Yet, the 100-year old technology has hit a dead-end in reducing manufacturing costs and foot prints, as other components and chip technologies are increasingly getting smaller and cheaper using a low-cost and high volume chip manufacturing technologies.

For example, traditional quartz crystal oscillators are manufactured out of a blank quartz ingot undergoing several steps of labor-intensive manufacturing processes down the road from initial crystal-growing process to expensive ceramic packaging and assembly to the finish, resulting in long, unpredictable lead time as well as high manufacturing costs. The traditional crystal oscillators also are very much susceptible to vibration, shock, abrupt changes in temperature, and aging.

To break through the technological barrier, the chip makers have muscled in to fabricate MEMS-based oscillators using a CMOS silicon die technology.

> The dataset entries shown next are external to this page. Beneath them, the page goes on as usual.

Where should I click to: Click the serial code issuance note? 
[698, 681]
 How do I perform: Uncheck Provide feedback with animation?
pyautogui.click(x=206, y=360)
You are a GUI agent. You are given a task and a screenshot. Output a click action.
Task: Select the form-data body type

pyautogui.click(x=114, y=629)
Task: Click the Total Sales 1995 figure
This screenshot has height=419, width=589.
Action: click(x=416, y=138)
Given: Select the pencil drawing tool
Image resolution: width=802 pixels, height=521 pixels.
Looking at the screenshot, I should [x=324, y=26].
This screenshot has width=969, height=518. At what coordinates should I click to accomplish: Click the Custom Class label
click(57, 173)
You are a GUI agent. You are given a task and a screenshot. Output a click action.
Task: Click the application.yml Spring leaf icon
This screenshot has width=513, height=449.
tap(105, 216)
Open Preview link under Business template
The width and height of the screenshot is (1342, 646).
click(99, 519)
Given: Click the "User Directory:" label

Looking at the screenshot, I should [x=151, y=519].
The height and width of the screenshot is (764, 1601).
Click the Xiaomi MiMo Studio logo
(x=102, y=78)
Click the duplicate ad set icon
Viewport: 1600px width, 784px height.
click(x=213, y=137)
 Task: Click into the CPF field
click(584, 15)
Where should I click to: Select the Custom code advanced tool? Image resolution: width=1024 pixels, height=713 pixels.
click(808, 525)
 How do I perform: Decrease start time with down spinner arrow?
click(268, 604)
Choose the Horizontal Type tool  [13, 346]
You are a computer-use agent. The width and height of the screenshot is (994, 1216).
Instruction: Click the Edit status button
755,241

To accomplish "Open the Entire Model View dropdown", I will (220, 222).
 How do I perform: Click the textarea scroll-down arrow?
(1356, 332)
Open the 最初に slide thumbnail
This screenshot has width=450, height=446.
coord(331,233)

"The big step forward was to replace a quartz resonator with a MEMS resonator. The first generation of MEMS resonator was one where MEMS resonator was fabricated with one specialized semiconductor fab and the end-line die is produced on CMOS fab. The total solution was the combination of those two dies in a multichip module format - the resonator die wire-boned to the end-line CMOS die-making an assembly process more complicated. That was a big step forward in changing the oscillator layer. Another big step forward is the full integration of MEMS on top of a CMOS die, so that a monolithic solution can be provided, "said Mike Petrowski, vice-president, general manger, Timing with Silicon Labs.